Conley returned to the lineup Wednesday night against the Sacramento Kings, logging 32 minutes. Finch mentioned pregame that Dillingham “earned more minutes in the rotation even with Conley.” However, the rookie played only five minutes. Part of that was because the Wolves were finally successful with the non-PG lineups (either Alexander-Walker or DiVincenzo at the one). Minnesota outscored Sacramento by six after the Wolves were outscored by 40 total points under the non-PG lineups over the previous five games.
Tim: The Timberwolves have lost their last four contests, a stretch during which the team has felt disconnected. Veteran point guard Mike Conley is on the sidelines with a left toe strain, so Nickiel Alexander-Walker and Donte DiVincenzo have been tasked with running the Timberwolves’ offense. When playing with the starters of Anthony Edwards, Jaden McDaniels, Julius Randle, and Rudy Gobert, let’s take a look at how the two combo guards have fared:
Nickiel Alexander-Walker – 106.6 Offensive rating and a 101.6 Defensive rating, with a paltry 0.89 assist-to-turnover ratio and a +5 net rating overall.
Donte DiVincenzo – 100 Offensive Rating, 119.3 Defensive Rating, 1.48 AST/TO ratio, and a -19.3 overall net rating.
While Nickiel’s minutes have featured outstanding defensive play, both players have struggled immensely to quarterback the offense. This begs the question, why continue to play two players as ball handlers who are obviously playing out of position?
3 point percentages of a few guys when Mike Conley is on the floor this season … and when he’s not
DiVincenzo
W/ Mike: 43.8
W/O Mike: 27.9Jaden
W/ Mike: 35.2
W/O Mike: 24.3Naz
W/ Mike: 53.8
W/O Mike: 34.3Ant
W/ Mike: 48.4
W/O Mike: 39.6— Jace frederick (@JaceFrederick) November 27, 2024
Rob Dillingham’s emergence sparks optimism that you can return both Nickiel and Donte to off-ball roles.

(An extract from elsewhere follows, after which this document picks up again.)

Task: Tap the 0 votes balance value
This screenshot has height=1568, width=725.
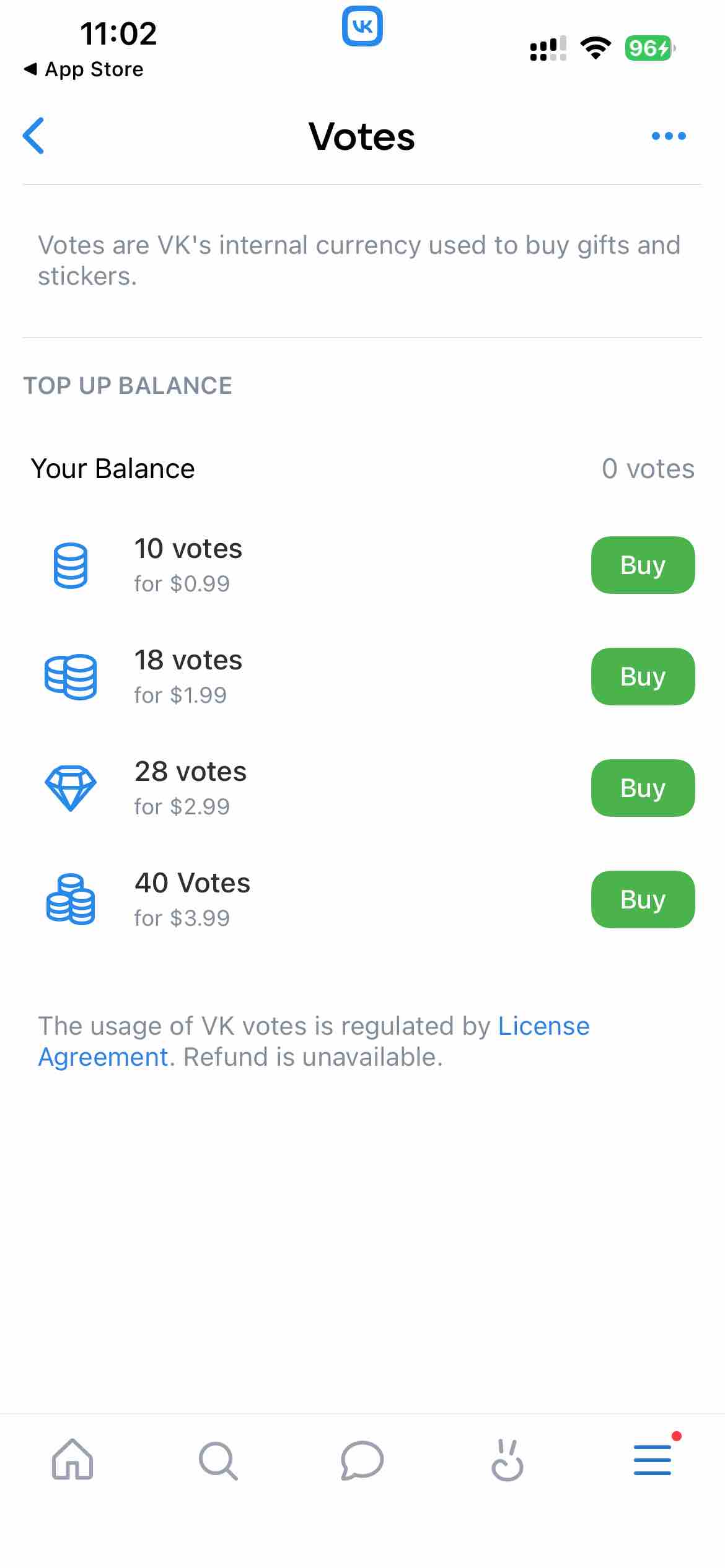Action: (647, 468)
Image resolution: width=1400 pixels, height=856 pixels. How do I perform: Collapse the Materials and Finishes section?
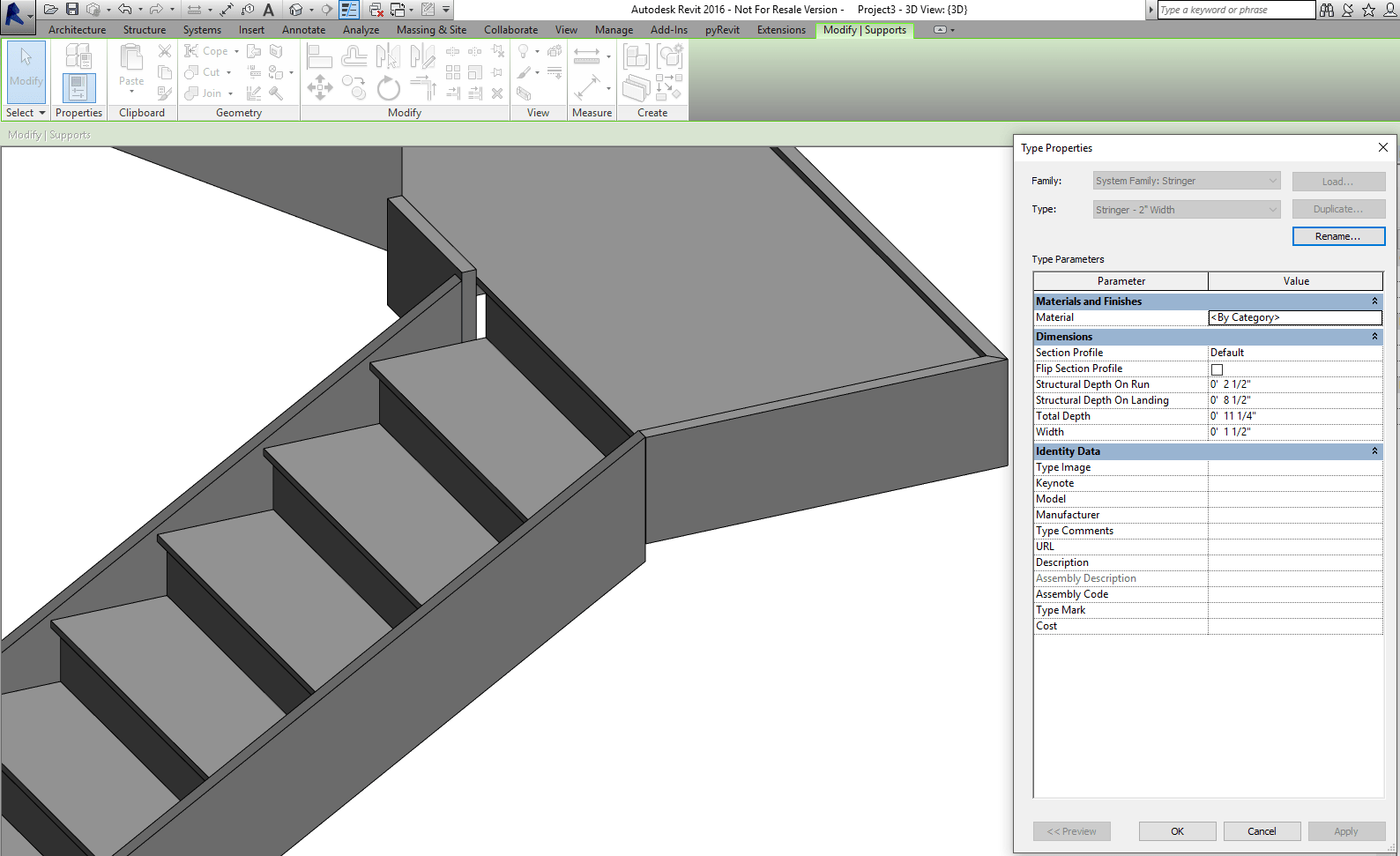pos(1374,301)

Dillingham’s ability to get past the first line of defense and get the ball moving injects life into an offense that has felt cold and stagnant.

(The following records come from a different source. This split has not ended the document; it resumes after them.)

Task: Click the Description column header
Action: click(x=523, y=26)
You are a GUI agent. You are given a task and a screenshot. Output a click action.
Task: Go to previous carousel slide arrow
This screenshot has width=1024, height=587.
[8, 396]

Rob provides a legitimate rim threat that the defense can’t ignore. His ability to handle pressure and utilize his quickness to probe the defense is a skillset the Timberwolves have sorely lacked this season. With Dillingham at the controls, DiVincenzo and Alexander-Walker move back into an off-ball role. Simply put, 48 minutes of Mike Conley and Rob Dillingham puts the entire guard and wing rotation back into their natural positions.
What a concept! Guys playing their natural position is a recipe for success.
Now, it is important to remember that Dillingham is a 19-year-old rookie. This is going to come with inconsistencies and growing pains. As phenomenal as Dillingham was in the Celtics and Houston games against the respective #8 and #3 defenses, the young phenom struggled to make his mark against the Kings. Rob played 5:32 total minutes and did not get a shot up; it’s a learning moment for the young guard, playing in the first back-to-back of his young career. Dillingham committed two ill-advised turnovers in his five minutes on Wednesday.
That said, it’s been an impressive two-week stretch for the rookie, and if you’re Chris Finch, there is no putting the genie back into the bottle. Dillingham can play, and his game directly addresses a major problem area at the lead guard spot behind Mike Conley. Expect to see more of the dynamic rookie going forward as he builds on his backup point guard role. Rob Dillingham, you are cleared for takeoff!